Count the lines in the rows below that contain the word "width". Reply with the number alone.

**Data shown**
⁂
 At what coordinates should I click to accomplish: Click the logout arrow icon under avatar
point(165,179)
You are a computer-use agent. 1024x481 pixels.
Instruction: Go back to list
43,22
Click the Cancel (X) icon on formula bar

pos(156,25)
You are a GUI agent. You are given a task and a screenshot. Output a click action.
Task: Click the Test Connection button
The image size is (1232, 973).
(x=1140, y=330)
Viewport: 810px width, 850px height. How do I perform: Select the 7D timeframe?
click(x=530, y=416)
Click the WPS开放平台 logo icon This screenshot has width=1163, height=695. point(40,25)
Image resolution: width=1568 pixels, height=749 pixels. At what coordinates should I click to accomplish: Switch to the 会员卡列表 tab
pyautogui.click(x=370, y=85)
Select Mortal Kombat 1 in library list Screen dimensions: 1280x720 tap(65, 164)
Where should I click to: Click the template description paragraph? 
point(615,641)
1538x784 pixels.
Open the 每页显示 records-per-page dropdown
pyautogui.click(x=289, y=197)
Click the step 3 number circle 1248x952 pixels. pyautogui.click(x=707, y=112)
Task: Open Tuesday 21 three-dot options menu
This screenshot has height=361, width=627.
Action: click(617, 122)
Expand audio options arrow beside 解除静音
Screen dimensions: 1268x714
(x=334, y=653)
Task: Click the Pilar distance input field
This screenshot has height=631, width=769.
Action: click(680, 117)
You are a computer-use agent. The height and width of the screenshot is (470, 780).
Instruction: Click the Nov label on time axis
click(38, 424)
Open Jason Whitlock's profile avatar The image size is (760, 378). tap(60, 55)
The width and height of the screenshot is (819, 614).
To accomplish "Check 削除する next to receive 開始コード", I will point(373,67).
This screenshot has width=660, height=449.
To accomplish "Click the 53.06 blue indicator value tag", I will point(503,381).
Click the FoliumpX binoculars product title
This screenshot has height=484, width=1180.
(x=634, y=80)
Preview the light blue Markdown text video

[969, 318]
⁂
**Written answer**
9